El adhesivo es la parte en contacto directo con el producto. Su elección depende de la funcionalidad que se quiera obtener. Puede proporcionar etiquetas permanentes, removibles, temporales, sensibles o insensibles a las temperaturas o que eviten la toxicidad de productos alimentarios y sanitarios.

El frontal es la parte visible de la etiqueta. Las posibilidades de elección del elemento físico son múltiples, en función de la resistencia que se pretenda y de la impresión posterior. Pero, además, es posible utilizar productos diseñados para aumentar el nivel de seguridad de un producto y que sean detectados por instrumentos antirrobo o que indiquen si se ha roto la cadena del frío.

Con mayor frecuencia se están empleando tintas elaboradas sobre una base de agua, que evitan la contaminación y reducen, al no contener elementos inflamables, los riesgos de incendio o explosión. Estas etiquetas son las más adecuadas para el sector de la alimentación o el farmacéutico. Además, también se pueden emplear tintas invisibles o reactivas a los cambios de temperatura.

Las etiquetas se dispensan adheridas sobre el tercer elemento, el soporte. La elección de éste depende de los gramajes y calibres requeridos, y de la posibilidad de transparencias de la etiqueta final. Este elemento es el que proporcionará la flexibilidad adecuada para los dispensadores automáticos de alta velocidad.

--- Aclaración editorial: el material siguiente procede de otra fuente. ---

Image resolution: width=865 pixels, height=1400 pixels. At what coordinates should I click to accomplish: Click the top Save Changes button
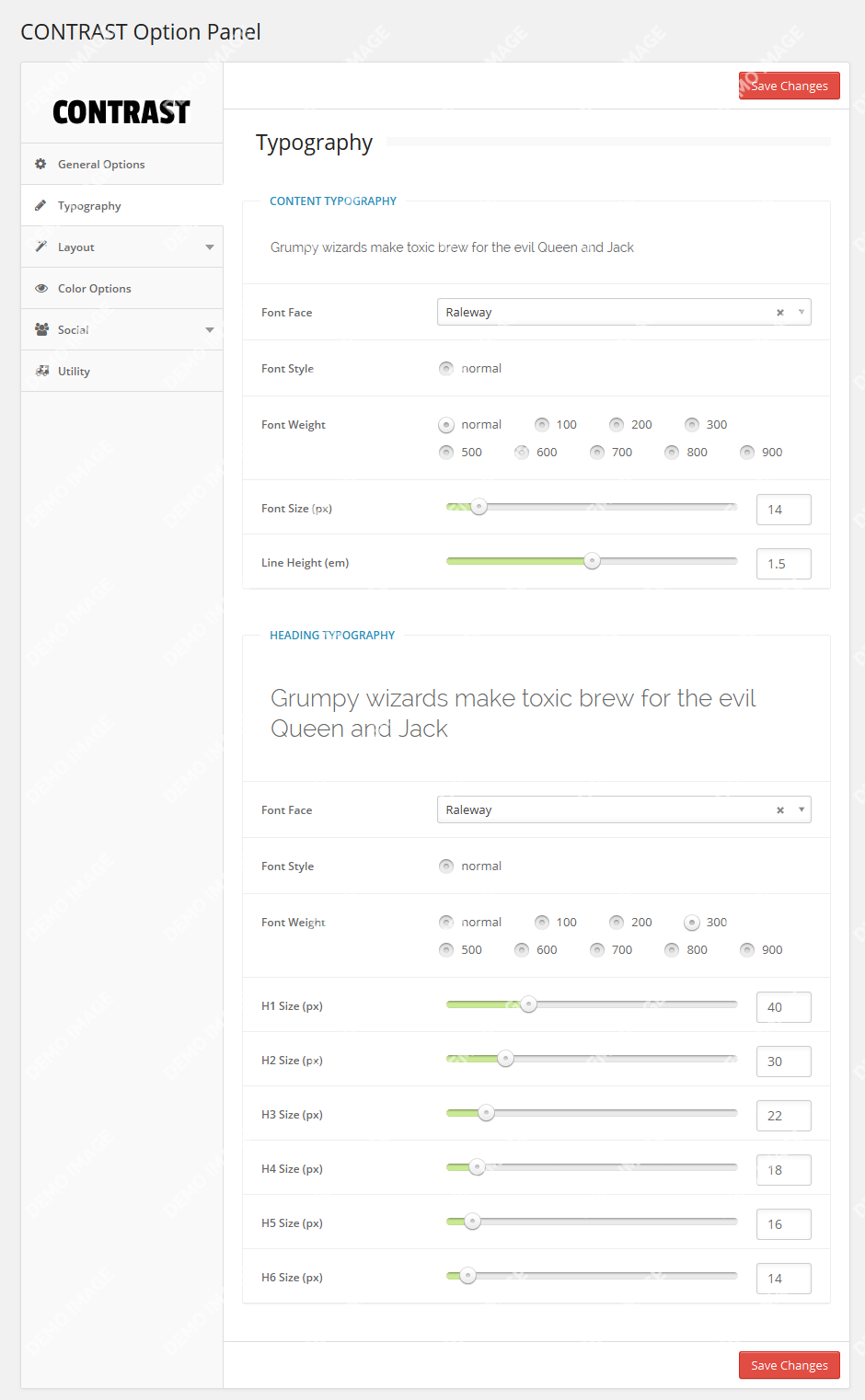pos(789,86)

Frecuentemente, la elección de estos tres elementos está condicionada entre sí para obtener los mejores resultados.

Para la fabricación de las etiquetas se utilizan troqueles rotativos de gran precisión, que evitan alcanzar el soporte o irregularidades en el corte.

Las etiquetas pueden entregarse en bobina, plegadas en zig-zag o en hojas sueltas y con diferentes tipos de barnices UVI que permiten ofrecer diversos niveles de protección.